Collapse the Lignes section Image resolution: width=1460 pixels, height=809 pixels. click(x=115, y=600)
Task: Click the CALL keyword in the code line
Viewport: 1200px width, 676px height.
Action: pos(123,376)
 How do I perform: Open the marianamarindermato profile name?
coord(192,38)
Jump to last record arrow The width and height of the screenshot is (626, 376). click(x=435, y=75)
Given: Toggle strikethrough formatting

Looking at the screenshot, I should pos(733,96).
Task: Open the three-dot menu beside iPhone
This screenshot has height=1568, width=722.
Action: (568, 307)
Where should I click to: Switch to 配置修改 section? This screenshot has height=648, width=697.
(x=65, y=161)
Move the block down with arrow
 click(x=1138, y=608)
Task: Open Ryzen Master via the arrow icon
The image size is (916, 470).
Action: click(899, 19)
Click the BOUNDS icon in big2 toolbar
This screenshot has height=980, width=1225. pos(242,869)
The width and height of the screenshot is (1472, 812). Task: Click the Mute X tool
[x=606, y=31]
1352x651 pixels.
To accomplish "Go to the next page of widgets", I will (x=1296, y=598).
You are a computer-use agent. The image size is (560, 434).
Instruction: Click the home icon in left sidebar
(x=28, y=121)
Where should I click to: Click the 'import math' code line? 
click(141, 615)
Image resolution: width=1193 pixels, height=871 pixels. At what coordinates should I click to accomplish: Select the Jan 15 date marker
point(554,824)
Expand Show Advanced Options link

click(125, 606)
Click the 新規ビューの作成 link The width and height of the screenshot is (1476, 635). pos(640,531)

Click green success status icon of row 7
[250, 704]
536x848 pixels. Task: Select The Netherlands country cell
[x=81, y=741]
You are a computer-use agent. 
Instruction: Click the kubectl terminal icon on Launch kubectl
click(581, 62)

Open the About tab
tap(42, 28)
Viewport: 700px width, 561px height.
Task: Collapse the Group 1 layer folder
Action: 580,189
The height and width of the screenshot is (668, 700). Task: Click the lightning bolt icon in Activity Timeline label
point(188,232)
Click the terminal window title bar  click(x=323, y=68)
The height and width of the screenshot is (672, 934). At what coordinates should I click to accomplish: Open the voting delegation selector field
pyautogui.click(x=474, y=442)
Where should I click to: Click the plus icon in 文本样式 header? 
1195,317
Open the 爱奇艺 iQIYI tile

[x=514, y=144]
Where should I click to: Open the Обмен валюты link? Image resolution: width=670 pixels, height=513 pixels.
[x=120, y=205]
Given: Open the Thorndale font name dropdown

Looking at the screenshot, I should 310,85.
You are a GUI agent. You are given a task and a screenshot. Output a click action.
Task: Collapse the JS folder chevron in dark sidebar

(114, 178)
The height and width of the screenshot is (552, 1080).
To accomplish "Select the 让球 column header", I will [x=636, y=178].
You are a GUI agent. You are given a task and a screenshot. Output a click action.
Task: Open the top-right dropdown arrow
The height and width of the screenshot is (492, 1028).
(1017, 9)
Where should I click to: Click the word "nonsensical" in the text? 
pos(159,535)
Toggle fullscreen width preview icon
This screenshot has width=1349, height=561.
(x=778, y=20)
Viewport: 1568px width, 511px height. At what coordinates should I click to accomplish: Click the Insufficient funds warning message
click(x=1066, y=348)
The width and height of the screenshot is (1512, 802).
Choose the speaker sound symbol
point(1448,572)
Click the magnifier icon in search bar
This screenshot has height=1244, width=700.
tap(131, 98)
++++++
#### WHAT IS BEING ASKED:
Return, word for word, the lines of the data above from the line with "Task: Click the CALL keyword in the code line" through the line with "Jump to last", inclusive.

#### EXERCISE ANSWER:
Task: Click the CALL keyword in the code line
Viewport: 1200px width, 676px height.
Action: pos(123,376)
 How do I perform: Open the marianamarindermato profile name?
coord(192,38)
Jump to last record arrow The width and height of the screenshot is (626, 376). click(x=435, y=75)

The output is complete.